**** Records for the exercise ****

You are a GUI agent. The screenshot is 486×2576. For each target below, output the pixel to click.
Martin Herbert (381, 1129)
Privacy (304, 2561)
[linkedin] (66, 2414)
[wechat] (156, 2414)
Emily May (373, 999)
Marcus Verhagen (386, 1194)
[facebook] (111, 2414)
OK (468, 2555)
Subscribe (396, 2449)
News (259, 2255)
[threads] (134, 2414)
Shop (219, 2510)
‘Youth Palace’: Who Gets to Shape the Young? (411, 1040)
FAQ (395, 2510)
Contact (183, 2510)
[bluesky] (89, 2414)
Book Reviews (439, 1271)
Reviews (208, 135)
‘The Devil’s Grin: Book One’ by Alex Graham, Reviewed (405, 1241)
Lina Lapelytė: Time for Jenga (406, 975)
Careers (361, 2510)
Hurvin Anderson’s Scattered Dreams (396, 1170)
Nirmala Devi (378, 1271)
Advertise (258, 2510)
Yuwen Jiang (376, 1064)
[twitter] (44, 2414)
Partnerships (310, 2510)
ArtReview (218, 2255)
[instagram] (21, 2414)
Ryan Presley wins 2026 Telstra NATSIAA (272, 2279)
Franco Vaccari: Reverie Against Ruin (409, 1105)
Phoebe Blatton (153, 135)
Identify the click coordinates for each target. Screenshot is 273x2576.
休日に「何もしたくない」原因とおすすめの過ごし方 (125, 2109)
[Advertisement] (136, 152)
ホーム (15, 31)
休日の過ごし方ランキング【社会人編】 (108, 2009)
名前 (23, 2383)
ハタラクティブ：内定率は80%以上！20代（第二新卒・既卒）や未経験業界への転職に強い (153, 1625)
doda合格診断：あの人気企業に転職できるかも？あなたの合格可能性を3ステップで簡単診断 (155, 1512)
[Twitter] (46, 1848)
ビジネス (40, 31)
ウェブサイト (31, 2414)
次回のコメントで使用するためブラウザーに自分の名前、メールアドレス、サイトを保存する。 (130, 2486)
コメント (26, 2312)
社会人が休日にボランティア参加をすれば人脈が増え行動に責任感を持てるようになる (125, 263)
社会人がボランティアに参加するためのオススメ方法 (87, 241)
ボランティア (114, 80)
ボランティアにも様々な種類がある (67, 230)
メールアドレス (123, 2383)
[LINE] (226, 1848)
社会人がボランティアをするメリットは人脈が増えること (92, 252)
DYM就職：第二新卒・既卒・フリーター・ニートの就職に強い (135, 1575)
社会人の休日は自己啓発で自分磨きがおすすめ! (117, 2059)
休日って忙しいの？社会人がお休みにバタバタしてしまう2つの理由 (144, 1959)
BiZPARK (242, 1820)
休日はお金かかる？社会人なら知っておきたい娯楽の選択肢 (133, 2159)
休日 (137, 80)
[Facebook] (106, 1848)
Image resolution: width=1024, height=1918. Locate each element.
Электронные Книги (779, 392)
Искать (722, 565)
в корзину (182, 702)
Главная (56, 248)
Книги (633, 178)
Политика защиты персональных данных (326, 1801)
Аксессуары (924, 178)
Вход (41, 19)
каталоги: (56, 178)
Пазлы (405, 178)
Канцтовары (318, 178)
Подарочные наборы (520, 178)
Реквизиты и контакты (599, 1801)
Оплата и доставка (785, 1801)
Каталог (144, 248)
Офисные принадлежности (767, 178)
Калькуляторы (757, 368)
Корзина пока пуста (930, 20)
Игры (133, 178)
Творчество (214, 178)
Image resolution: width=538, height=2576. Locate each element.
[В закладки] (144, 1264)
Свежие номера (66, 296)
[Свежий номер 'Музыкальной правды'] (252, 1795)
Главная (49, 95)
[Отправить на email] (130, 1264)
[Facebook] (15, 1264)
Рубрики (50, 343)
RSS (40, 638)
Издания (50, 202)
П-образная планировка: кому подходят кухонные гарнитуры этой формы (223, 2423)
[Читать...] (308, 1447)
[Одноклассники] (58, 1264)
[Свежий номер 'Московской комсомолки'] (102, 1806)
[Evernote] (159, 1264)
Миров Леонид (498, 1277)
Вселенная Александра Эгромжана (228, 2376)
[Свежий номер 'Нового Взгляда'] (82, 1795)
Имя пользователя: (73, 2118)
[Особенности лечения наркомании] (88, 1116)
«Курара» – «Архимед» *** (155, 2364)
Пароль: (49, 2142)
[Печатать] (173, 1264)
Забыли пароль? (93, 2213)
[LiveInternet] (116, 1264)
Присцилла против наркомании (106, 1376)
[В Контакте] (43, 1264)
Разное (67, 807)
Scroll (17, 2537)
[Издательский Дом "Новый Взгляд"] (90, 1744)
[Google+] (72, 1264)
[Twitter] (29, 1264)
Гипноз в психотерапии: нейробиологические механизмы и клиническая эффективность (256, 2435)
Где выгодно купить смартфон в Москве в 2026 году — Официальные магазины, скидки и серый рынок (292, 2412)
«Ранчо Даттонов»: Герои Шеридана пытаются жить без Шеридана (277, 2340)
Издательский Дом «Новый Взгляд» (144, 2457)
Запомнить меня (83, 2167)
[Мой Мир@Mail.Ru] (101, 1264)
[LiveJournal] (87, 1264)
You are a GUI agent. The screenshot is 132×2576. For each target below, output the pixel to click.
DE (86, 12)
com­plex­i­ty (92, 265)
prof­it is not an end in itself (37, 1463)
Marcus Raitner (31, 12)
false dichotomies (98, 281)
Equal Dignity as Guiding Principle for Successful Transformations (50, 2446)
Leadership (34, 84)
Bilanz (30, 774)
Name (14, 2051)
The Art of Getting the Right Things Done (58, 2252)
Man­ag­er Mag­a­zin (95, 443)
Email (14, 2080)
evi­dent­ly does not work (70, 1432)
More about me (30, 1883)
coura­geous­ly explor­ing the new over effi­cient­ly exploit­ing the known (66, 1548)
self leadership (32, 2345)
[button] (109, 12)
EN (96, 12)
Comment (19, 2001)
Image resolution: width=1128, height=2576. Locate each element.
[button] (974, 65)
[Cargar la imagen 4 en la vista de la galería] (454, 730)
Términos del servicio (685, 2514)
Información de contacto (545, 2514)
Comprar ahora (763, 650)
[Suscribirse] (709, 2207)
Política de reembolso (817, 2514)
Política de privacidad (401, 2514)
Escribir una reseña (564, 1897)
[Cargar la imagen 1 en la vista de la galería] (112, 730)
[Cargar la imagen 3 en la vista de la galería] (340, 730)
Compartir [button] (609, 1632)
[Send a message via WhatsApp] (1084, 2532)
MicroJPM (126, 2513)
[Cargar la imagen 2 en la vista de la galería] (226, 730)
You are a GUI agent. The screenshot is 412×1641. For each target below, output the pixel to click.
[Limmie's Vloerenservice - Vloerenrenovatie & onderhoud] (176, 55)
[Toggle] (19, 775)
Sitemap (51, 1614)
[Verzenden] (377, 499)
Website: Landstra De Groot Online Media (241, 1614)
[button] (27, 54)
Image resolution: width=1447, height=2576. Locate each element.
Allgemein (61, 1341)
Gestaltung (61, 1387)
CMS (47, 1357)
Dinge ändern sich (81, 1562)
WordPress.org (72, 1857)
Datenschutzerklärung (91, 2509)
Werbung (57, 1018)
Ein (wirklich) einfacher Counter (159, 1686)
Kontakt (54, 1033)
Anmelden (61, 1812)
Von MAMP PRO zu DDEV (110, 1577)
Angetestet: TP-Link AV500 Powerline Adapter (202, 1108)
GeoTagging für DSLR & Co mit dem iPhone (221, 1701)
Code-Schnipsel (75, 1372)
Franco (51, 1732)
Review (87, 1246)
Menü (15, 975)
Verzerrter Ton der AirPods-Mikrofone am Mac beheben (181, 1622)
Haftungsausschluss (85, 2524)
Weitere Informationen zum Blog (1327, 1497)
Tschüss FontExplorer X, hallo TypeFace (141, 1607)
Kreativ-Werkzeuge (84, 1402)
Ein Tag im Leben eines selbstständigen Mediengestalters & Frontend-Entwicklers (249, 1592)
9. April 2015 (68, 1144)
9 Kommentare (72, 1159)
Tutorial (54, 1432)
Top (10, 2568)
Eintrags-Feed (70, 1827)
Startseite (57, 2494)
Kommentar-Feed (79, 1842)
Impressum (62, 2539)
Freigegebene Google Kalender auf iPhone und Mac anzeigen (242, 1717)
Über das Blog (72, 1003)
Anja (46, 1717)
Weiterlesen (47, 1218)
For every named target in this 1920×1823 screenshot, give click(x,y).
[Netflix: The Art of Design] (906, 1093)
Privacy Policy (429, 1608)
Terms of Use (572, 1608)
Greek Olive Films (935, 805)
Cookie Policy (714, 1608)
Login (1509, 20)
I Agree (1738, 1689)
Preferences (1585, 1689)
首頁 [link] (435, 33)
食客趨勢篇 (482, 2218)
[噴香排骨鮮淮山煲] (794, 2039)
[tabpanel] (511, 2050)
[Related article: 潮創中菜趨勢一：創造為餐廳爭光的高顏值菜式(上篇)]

****

Task to carry out =
From the records above, repeat exactly the lines from the one with "[linkedin] (66, 2414)" through the one with "[instagram] (21, 2414)", both included.

Solution to the exercise =
[linkedin] (66, 2414)
[wechat] (156, 2414)
Emily May (373, 999)
Marcus Verhagen (386, 1194)
[facebook] (111, 2414)
OK (468, 2555)
Subscribe (396, 2449)
News (259, 2255)
[threads] (134, 2414)
Shop (219, 2510)
‘Youth Palace’: Who Gets to Shape the Young? (411, 1040)
FAQ (395, 2510)
Contact (183, 2510)
[bluesky] (89, 2414)
Book Reviews (439, 1271)
Reviews (208, 135)
‘The Devil’s Grin: Book One’ by Alex Graham, Reviewed (405, 1241)
Lina Lapelytė: Time for Jenga (406, 975)
Careers (361, 2510)
Hurvin Anderson’s Scattered Dreams (396, 1170)
Nirmala Devi (378, 1271)
Advertise (258, 2510)
Yuwen Jiang (376, 1064)
[twitter] (44, 2414)
Partnerships (310, 2510)
ArtReview (218, 2255)
[instagram] (21, 2414)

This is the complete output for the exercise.